Research Summary
The report draws parallels between the East India Company and modern financial entities, discussing the evolution of crypto project ownership structures and fundraising methods. It highlights the concept of privatizing gains and socializing losses, and explores the role of points programs in driving protocol adoption. The report also contrasts Web 2 and Web 3 startups, discussing the challenges of user acquisition and the evolution of fundraising methods in the crypto space.
Key Takeaways
Evolution of Crypto Fundraising Methods
- From IPOs to ICOs: The report discusses the shift from traditional IPOs, where retail investors are typically excluded from early-stage investments, to Initial Coin Offerings (ICOs) that allow crypto startups to crowdfund by accepting cryptocurrencies in exchange for tokens representing ownership or governance rights.
- Yield Farming and Points Programs: The report highlights the emergence of yield farming and points programs as innovative fundraising and user acquisition strategies in the crypto space. These methods incentivize user engagement and potentially offer a more inclusive way for the public to invest in early-stage companies.
Role of Points in Crypto Projects
- Points as User Acquisition Strategy: Points systems in crypto projects are used to incentivize user engagement and can be converted into tokens at the project’s discretion. This provides projects with strategic flexibility and a cost-effective user acquisition strategy.

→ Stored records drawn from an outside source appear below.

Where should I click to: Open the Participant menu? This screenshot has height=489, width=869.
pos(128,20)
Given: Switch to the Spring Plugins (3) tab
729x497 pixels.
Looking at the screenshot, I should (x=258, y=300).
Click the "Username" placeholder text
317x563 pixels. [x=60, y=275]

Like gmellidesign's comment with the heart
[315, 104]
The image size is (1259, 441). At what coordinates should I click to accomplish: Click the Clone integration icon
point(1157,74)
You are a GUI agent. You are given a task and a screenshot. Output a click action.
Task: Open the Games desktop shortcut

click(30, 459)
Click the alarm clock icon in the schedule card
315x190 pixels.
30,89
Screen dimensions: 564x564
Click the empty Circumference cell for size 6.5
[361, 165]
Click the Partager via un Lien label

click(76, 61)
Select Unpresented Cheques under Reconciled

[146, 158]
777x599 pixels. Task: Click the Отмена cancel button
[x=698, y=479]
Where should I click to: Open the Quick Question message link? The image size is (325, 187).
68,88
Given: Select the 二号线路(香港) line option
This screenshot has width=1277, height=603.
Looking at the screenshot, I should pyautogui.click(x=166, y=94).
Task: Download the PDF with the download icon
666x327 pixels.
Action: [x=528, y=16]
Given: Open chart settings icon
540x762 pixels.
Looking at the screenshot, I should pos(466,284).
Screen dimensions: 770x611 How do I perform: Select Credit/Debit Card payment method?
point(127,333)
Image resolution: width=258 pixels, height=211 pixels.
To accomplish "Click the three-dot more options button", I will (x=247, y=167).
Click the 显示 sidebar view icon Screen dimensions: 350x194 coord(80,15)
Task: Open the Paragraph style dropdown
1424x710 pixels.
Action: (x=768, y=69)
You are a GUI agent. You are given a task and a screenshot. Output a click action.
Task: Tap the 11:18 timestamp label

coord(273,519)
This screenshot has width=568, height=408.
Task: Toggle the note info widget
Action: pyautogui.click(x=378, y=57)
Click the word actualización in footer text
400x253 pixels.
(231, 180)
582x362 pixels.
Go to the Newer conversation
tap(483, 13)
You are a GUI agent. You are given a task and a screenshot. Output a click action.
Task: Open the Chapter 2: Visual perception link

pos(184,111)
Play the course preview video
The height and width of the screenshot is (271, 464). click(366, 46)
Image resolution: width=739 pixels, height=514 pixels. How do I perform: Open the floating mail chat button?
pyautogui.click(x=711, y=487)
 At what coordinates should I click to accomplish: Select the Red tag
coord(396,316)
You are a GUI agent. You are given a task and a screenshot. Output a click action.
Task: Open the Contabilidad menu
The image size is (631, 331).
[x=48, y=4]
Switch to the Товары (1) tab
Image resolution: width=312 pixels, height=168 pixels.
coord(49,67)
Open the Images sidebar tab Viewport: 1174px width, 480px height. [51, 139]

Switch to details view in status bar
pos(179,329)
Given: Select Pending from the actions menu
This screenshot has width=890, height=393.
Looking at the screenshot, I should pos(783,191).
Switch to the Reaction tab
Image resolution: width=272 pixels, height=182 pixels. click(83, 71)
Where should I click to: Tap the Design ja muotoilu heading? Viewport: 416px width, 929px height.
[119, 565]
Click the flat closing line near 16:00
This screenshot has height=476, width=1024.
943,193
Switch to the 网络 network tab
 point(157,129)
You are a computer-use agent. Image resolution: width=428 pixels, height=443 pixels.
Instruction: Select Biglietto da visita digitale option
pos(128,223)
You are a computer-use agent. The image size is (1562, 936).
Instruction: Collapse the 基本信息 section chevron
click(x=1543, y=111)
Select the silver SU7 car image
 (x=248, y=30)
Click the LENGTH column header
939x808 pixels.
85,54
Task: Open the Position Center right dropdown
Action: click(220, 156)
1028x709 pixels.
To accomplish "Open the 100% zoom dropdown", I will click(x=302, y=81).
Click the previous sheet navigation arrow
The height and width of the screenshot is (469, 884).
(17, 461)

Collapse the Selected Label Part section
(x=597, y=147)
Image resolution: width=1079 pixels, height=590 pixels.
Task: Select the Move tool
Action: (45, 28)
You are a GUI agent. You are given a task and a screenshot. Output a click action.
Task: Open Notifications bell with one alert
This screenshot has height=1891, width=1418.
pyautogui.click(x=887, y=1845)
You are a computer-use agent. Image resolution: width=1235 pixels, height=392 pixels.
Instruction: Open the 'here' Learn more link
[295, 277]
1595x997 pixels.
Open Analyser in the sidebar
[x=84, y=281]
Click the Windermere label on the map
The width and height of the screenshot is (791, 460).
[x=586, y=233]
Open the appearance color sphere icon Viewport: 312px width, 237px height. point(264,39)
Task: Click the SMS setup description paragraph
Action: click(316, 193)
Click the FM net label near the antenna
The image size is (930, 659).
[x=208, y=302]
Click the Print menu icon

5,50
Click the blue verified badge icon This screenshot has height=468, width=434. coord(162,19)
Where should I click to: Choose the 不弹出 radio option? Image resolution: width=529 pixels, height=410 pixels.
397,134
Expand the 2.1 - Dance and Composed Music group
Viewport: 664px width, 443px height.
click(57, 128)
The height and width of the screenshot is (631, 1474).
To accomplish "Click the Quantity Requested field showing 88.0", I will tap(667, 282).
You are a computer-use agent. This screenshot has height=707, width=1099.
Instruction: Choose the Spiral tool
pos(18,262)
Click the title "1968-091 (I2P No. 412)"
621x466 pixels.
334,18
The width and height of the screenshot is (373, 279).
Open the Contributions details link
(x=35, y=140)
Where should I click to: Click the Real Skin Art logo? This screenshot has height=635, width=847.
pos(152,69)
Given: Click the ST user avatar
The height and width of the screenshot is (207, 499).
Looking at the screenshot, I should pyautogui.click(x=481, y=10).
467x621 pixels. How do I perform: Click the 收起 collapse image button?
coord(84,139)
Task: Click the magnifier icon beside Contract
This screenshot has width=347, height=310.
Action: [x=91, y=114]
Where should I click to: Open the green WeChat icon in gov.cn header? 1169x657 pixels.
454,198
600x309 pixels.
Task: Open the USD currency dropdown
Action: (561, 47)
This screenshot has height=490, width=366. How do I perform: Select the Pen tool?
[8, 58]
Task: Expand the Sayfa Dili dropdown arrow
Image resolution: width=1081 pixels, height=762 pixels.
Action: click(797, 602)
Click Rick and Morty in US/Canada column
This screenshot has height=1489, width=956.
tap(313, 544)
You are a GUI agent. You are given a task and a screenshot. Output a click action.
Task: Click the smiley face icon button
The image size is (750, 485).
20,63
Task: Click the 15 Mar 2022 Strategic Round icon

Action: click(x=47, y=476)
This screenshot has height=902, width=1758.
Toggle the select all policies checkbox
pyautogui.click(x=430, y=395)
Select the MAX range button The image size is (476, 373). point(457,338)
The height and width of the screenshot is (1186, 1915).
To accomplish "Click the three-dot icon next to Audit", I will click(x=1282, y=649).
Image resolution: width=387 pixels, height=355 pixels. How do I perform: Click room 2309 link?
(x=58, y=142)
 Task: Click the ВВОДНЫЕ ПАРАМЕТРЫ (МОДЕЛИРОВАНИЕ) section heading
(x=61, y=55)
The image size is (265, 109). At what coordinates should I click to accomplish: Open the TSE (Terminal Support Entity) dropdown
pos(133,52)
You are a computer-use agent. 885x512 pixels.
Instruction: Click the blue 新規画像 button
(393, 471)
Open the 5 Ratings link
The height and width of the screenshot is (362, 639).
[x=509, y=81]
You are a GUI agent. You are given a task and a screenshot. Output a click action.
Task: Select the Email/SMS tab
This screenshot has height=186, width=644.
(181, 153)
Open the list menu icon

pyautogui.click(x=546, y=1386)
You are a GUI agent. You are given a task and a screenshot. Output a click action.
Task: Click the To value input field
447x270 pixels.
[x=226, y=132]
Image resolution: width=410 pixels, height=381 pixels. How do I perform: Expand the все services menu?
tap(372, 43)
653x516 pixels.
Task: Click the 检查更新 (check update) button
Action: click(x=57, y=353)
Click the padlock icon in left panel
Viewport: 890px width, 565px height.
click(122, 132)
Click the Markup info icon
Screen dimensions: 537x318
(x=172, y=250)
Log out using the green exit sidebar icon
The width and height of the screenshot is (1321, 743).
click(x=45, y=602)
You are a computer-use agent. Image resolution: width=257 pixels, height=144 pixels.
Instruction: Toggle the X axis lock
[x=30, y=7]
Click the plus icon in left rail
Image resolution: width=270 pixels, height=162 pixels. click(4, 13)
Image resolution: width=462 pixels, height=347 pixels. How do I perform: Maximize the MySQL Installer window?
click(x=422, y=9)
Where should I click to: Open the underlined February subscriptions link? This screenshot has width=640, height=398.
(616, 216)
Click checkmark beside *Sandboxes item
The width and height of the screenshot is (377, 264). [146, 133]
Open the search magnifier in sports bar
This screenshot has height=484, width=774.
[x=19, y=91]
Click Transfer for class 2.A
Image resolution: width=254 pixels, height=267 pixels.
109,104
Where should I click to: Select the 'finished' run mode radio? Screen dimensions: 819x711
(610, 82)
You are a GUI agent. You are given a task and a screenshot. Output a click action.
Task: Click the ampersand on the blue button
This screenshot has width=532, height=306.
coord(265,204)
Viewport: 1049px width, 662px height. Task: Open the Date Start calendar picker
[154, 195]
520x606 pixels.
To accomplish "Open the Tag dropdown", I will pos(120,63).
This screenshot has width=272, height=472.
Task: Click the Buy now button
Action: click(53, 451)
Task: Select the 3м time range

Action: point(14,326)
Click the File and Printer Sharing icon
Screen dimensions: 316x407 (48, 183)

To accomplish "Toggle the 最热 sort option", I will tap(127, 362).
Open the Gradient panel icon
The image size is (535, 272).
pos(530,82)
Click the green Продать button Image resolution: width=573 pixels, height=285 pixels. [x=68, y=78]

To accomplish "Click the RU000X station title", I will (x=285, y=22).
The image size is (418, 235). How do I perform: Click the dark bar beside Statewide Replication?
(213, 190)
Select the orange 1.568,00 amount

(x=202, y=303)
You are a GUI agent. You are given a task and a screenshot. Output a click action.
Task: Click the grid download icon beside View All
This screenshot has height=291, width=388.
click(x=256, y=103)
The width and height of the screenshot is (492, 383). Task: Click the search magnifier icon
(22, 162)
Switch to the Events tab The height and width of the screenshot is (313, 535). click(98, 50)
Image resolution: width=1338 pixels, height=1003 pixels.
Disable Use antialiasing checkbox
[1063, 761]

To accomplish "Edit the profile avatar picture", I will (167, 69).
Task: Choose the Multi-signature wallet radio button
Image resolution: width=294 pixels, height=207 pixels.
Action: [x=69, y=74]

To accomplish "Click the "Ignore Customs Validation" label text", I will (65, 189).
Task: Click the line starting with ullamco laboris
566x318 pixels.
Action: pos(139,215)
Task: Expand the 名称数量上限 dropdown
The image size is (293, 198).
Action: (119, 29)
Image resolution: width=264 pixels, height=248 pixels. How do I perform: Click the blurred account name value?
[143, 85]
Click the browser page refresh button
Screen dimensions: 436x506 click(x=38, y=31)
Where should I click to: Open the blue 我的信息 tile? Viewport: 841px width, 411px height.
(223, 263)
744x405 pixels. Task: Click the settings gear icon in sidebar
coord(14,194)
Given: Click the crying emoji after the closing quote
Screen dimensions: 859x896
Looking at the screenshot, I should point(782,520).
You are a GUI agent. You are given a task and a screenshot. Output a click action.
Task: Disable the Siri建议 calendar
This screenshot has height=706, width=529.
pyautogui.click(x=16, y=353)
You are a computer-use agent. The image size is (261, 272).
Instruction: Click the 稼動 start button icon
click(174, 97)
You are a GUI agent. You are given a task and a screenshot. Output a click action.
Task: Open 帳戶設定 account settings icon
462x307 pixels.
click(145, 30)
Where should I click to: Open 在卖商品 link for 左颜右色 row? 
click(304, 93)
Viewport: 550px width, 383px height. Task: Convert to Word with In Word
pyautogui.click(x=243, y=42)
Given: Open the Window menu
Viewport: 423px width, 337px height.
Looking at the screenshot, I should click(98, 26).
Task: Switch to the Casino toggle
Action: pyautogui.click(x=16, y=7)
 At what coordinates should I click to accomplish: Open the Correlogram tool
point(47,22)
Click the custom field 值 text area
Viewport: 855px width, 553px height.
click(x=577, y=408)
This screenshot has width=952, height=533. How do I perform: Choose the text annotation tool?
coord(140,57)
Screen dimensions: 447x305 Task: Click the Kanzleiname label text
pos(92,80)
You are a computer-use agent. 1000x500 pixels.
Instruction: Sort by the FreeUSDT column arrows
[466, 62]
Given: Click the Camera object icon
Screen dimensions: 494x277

- Risks and Trust in Points Programs: The report warns of potential trust abuses by bad actors in points programs. Users rely on the promise of reasonable token conversion rates and timing, and the proliferation of points programs may pose a risk to the sustainability of this engagement tool.
Web 2 vs Web 3 Startups
- User Acquisition Challenges: The report notes that user acquisition is a critical and costly challenge for both Web 2 and Web 3 startups. While Web 2 relies on VC funding for user subsidies, Web 3 uses innovative fundraising and user acquisition strategies.
- Regulatory Hurdles and Public Perception: The report points out the public’s tendency to blame the government for investment failures, reflecting a belief that the government should protect them from all life’s risks. This has led to regulatory hurdles for early crowdfunding in Web 2 companies.
Actionable Insights
- Explore the Potential of Points Programs: Given the report’s discussion on the role of points programs in driving protocol adoption and user engagement, it may be beneficial to explore the potential of these programs in the crypto space.
- Understand the Risks Associated with Points Programs: The report warns of potential trust abuses in points programs. It’s crucial to understand these risks and the importance of trust in these programs when considering engagement with crypto projects that employ such strategies.
- Consider the Evolution of Fundraising Methods: The report highlights the evolution of fundraising methods from traditional IPOs to ICOs, yield farming, and points programs. Understanding this evolution can provide valuable insights into the changing landscape of crypto project ownership structures and fundraising methods.